* **Direction**: Rescale the data below: reproduce every line with its text unchanged, but multiply each coordinate that follows a line by 0.8 and round to whole numbers, with halves rounded up. Omit the pictures.

* **The data**:
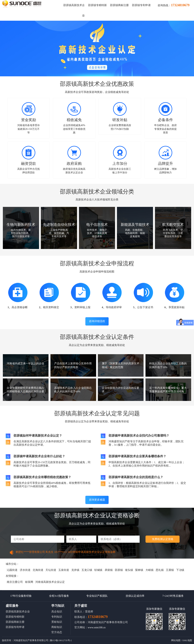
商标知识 (56, 627)
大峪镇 (150, 570)
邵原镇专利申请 (141, 5)
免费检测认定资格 (162, 539)
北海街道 (38, 570)
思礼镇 (160, 570)
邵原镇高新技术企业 (18, 612)
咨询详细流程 (97, 321)
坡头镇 (129, 570)
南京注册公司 (15, 582)
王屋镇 (170, 570)
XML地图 (187, 640)
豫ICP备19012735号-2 (61, 640)
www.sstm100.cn (96, 627)
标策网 (29, 582)
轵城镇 (98, 570)
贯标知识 (56, 622)
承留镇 (109, 570)
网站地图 (176, 640)
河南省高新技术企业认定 (50, 582)
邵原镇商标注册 (119, 5)
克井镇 (75, 570)
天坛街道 (51, 570)
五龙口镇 (87, 570)
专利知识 (56, 617)
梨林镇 (139, 570)
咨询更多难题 (97, 500)
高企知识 (56, 612)
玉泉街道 (64, 570)
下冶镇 (180, 570)
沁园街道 (12, 570)
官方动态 (56, 632)
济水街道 (25, 570)
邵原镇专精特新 (97, 5)
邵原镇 (119, 570)
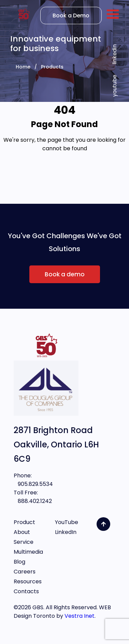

* **Result for this exercise**:
商标知识 (45, 502)
大峪镇 (120, 456)
邵原镇专利申请 (113, 4)
免费检测认定资格 (130, 431)
北海街道 (30, 456)
思礼镇 (128, 456)
邵原镇高新技术企业 (14, 490)
咨询详细流程 (78, 257)
坡头镇 (103, 456)
南京注册公司 (12, 466)
王屋镇 (136, 456)
XML地图 (150, 512)
豫ICP备19012735号-2 (49, 512)
www.sstm100.cn (77, 502)
标策网 (23, 466)
轵城镇 (78, 456)
贯标知识 (45, 498)
承留镇 (87, 456)
网站地图 (141, 512)
河南省高新技术企业认定 (40, 466)
邵原镇商标注册 (95, 4)
克井镇 (60, 456)
天坛街道 (41, 456)
五龙口镇 (70, 456)
专利知识 (45, 494)
梨林镇 (111, 456)
咨询更多难题 (78, 400)
高企知识 (45, 490)
玉泉街道 (51, 456)
下冶镇 (144, 456)
沁园街道 (10, 456)
官方动态 (45, 506)
济水街道 (20, 456)
邵原镇专精特新 (78, 4)
邵原镇 (95, 456)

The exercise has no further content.